As a playground i make an UT. It looks like this:
...
uint reports{}; // will be incremented on stall
seastar::engine().set_stall_detector_report_function([&] { ++reports; });
auto stallDetectorTimeout = seastar::engine().get_blocked_reactor_notify_ms();
auto spin = [stallDetectorTimeout] {
static constexpr auto MULT = 5; // 5 is minimum value, less is not working at all
// Should be enough time to starve the reactor
auto end = stall_clock_t::now() + stallDetectorTimeout * MULT;
for (uint i{};; ++i) // busy loop without preemption
{
do_not_optimize(i); // otherwise compiler will throw away the loop
if (stall_clock_t::now() > end) { break; }
}
};
spin();
co_await seastar::sleep(10ms); // give some time to report?
REQUIRE(reports > 0);
...
So, i created a busy loop without preemption and expect to see that stall detector is reporting.

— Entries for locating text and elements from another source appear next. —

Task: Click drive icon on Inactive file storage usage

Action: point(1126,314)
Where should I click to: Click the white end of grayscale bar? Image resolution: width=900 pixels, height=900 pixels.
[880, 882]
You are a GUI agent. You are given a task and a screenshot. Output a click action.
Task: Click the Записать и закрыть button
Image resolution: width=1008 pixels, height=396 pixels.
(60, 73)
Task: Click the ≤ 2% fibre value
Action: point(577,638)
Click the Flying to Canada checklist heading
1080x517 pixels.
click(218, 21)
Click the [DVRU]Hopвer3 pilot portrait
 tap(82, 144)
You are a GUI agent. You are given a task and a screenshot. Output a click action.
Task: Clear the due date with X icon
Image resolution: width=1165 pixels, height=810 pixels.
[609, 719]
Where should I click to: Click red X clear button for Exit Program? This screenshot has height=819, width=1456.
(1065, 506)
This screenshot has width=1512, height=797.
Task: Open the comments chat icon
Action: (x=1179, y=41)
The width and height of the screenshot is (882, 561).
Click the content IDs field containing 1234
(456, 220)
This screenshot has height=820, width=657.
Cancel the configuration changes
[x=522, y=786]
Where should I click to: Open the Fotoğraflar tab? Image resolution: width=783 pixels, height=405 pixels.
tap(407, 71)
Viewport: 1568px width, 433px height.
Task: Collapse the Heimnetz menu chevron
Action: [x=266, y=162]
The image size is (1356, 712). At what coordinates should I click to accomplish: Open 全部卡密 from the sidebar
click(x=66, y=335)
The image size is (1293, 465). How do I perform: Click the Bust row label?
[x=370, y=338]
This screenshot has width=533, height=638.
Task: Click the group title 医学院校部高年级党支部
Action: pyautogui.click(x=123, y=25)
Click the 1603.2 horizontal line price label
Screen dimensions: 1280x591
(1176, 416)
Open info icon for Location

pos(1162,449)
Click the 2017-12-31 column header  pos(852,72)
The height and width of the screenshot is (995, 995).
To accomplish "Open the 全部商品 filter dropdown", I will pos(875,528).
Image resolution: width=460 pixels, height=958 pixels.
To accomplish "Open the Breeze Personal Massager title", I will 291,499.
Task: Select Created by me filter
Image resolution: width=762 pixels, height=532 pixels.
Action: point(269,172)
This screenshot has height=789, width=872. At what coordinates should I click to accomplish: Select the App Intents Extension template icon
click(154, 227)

I run UT 100 times in Release mode.
It always fails with REQUIRE(0 > 0), means that stall detector didn't report. Sometimes it fails immediately on the first test. Sometimes, first ~50 test runs are passed, but next one is failed. So, UT is very flaky and unstable.
What is the magic here? I expect that simple busy loop without preemption must always be reported by the stall detector. Simple and stable test. What am i missing here? What should i do to correct the test and get stable UT? Thank you.